- _DATASET CONTENT_

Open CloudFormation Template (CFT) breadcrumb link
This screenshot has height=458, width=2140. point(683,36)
* * *
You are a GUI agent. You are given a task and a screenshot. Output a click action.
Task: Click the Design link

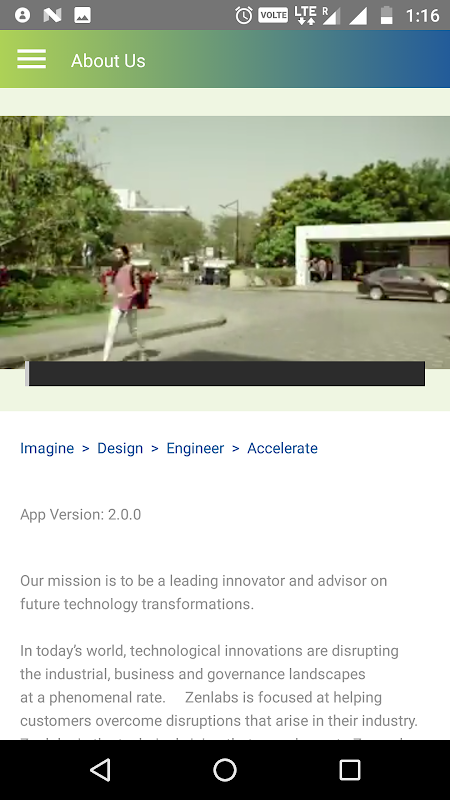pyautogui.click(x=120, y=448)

- _EXERCISE TASK_
Return the records exactly as they are, from the line with "Open CloudFormation Template" up to and including the line with "This screenshot has".

- _COMPLETE ANSWER_
Open CloudFormation Template (CFT) breadcrumb link
This screenshot has height=458, width=2140. point(683,36)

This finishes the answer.